## Saved entries
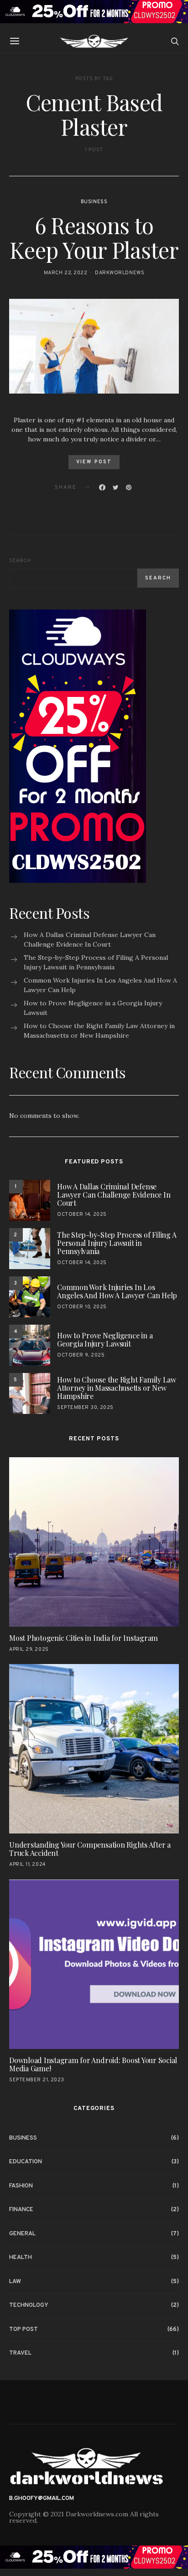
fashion (21, 2186)
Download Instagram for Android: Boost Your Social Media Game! (93, 2064)
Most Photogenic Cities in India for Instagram (83, 1638)
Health (20, 2257)
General (22, 2234)
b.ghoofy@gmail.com (41, 2498)
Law (15, 2281)
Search (20, 561)
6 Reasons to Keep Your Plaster (94, 237)
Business (94, 202)
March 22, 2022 (66, 273)
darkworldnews (119, 273)
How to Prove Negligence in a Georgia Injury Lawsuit (93, 1008)
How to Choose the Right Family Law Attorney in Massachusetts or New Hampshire (99, 1031)
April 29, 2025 (29, 1649)
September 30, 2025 (85, 1407)
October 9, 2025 (80, 1355)
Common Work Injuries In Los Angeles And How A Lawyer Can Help (100, 985)
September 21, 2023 (36, 2080)
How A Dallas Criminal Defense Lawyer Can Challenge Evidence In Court (90, 939)
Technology (28, 2305)
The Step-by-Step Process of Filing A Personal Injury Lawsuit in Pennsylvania (96, 962)
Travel (20, 2353)
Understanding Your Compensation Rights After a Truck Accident (90, 1849)
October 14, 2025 (82, 1214)
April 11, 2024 (27, 1864)
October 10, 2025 (82, 1307)
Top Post (23, 2329)
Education (25, 2162)
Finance (21, 2209)
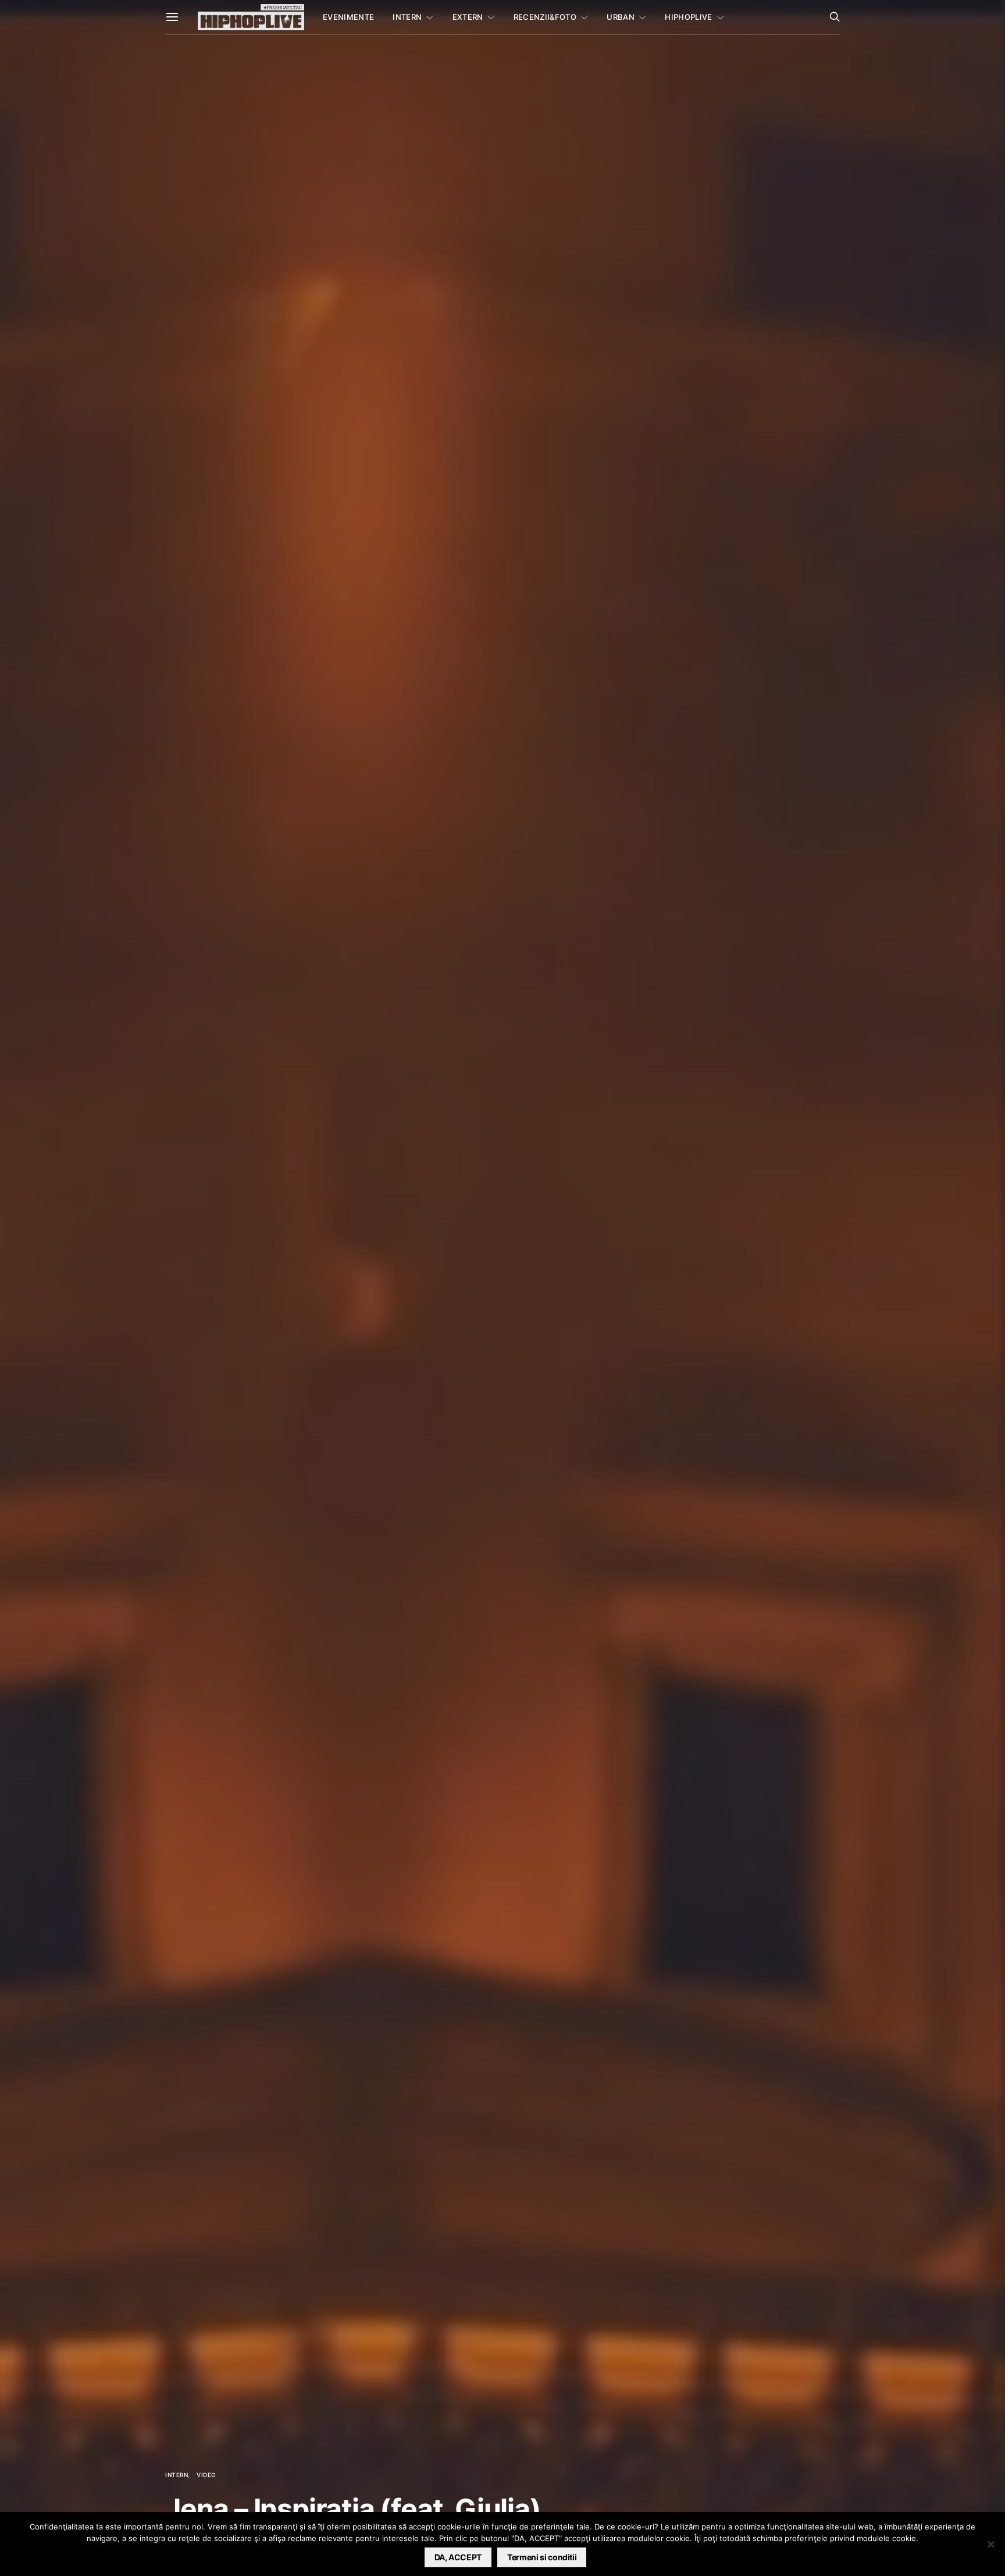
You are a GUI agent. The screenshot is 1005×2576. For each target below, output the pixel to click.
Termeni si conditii (541, 2557)
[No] (990, 2544)
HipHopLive (688, 17)
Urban (621, 17)
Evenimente (348, 17)
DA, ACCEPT (458, 2557)
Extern (467, 17)
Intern (407, 17)
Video (206, 2474)
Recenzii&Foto (545, 17)
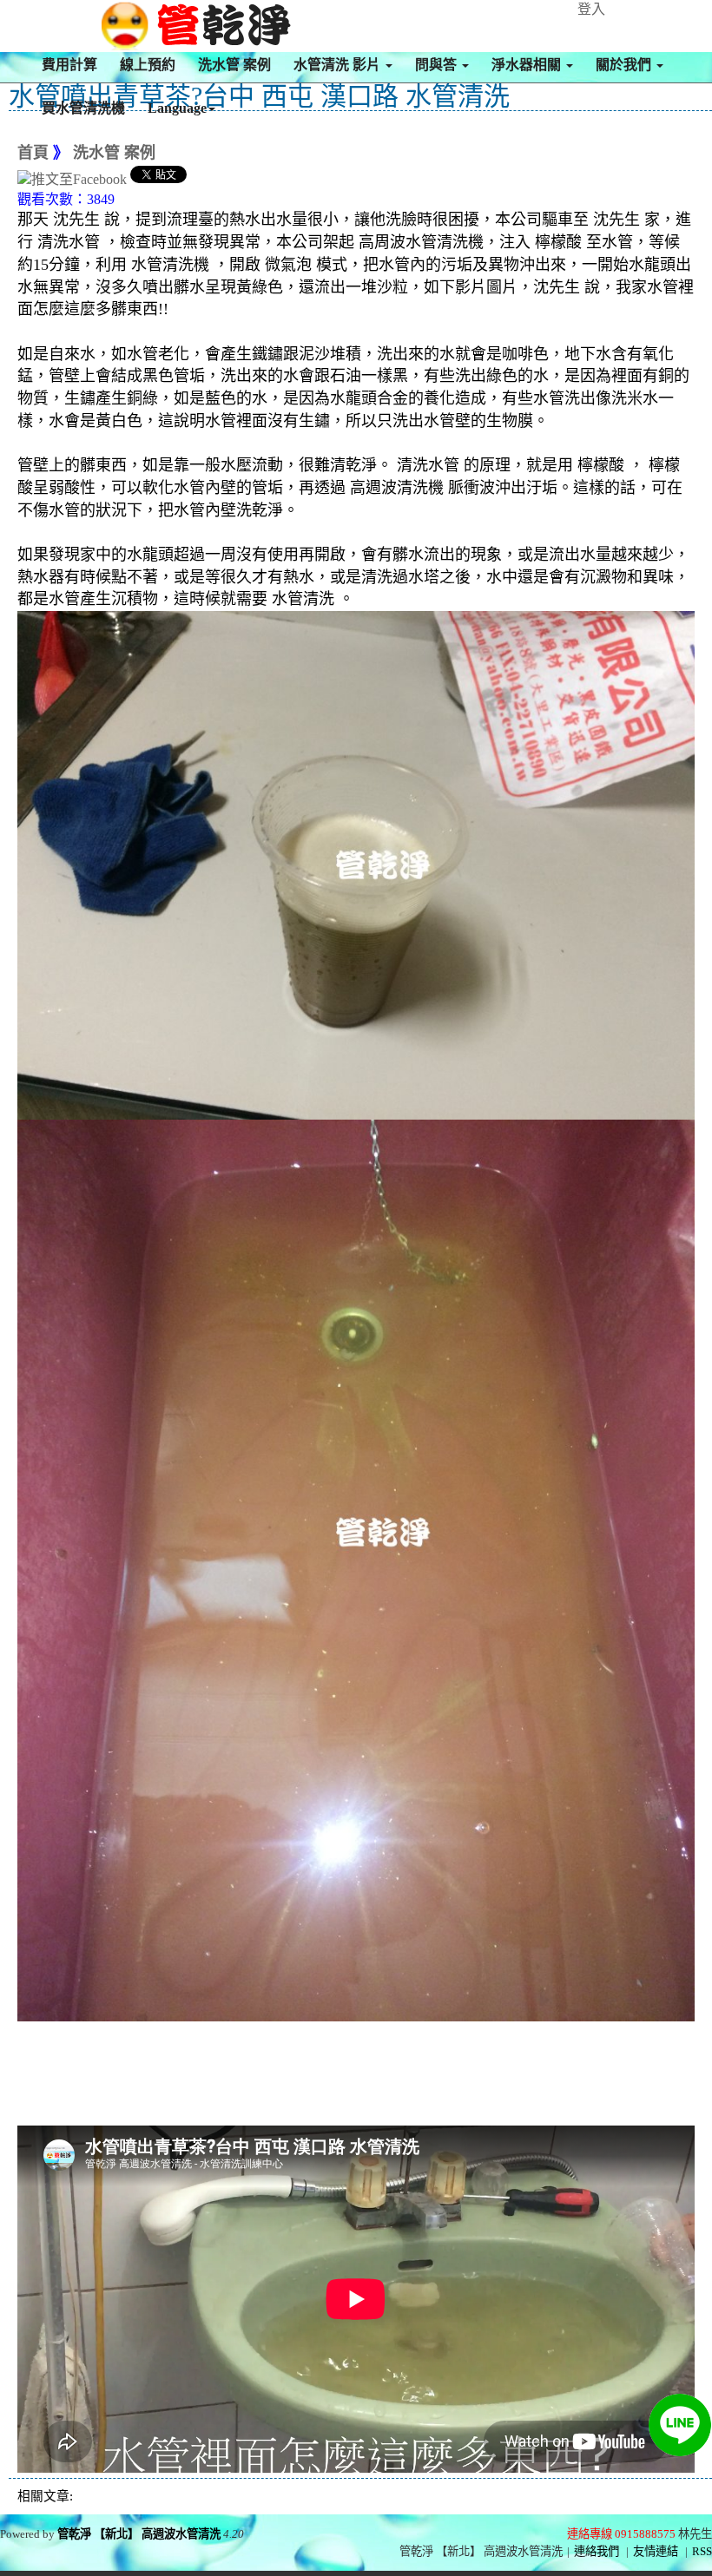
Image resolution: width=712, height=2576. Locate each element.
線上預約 (147, 64)
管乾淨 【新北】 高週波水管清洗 (139, 2533)
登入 (591, 9)
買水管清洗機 (83, 108)
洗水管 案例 (234, 64)
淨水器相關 (527, 64)
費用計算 (69, 64)
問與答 (437, 64)
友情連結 (655, 2551)
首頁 (33, 152)
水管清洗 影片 (338, 64)
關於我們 (625, 64)
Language (177, 108)
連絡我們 (596, 2551)
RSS (702, 2551)
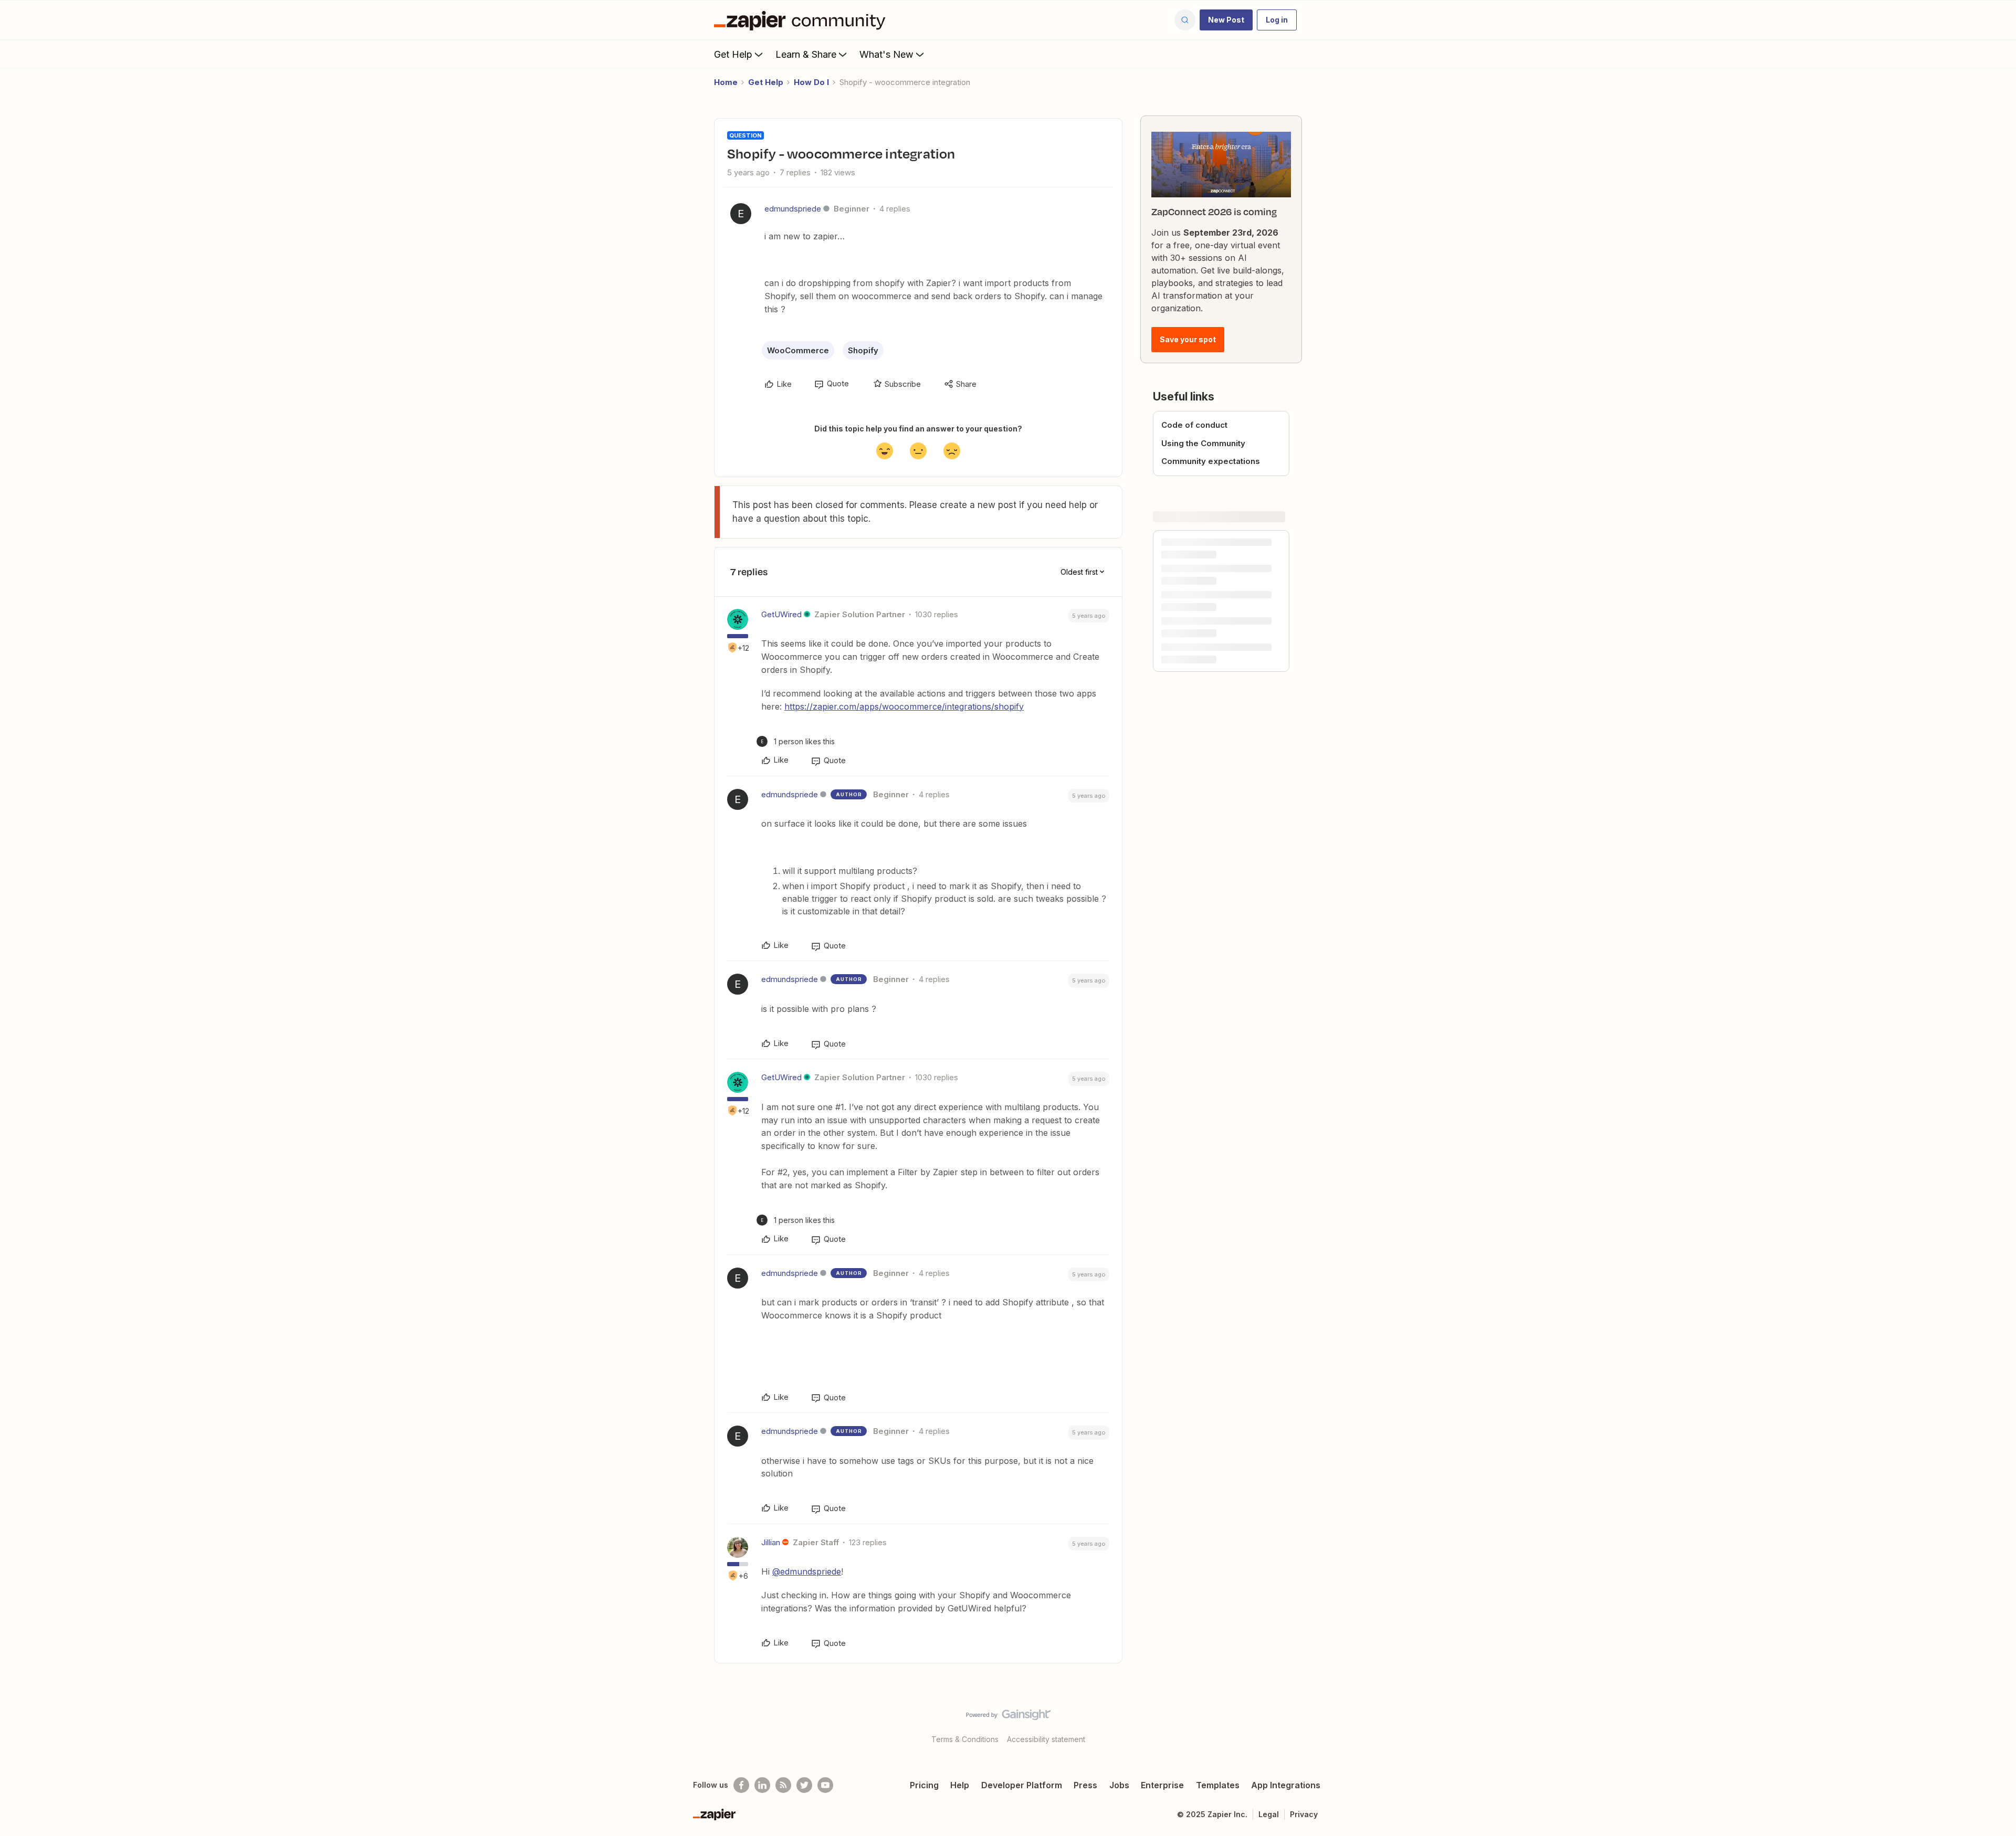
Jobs (1119, 1785)
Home (726, 82)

## Work instruction
Of the lines above, quote exactly those from the one with "March 22, 2022 (66, 273)" through the one with "Termeni si conditii (541, 2557)", ends included; pictures stay out.

## Solution to this problem
March 22, 2022 (66, 273)
darkworldnews (119, 273)
How to Prove Negligence in a Georgia Injury Lawsuit (93, 1008)
How to Choose the Right Family Law Attorney in Massachusetts or New Hampshire (99, 1031)
April 29, 2025 (29, 1649)
September 30, 2025 (85, 1407)
October 9, 2025 (80, 1355)
Common Work Injuries In Los Angeles And How A Lawyer Can Help (100, 985)
September 21, 2023 (36, 2080)
How A Dallas Criminal Defense Lawyer Can Challenge Evidence In Court (90, 939)
Technology (28, 2305)
The Step-by-Step Process of Filing A Personal Injury Lawsuit in Pennsylvania (96, 962)
Travel (20, 2353)
Understanding Your Compensation Rights After a Truck Accident (90, 1849)
October 14, 2025 (82, 1214)
April 11, 2024 (27, 1864)
October 10, 2025 (82, 1307)
Top Post (23, 2329)
Education (25, 2162)
Finance (21, 2209)
You are a GUI agent. The screenshot is 1005×2576. For each target below, output the pixel to click.
Termeni si conditii (541, 2557)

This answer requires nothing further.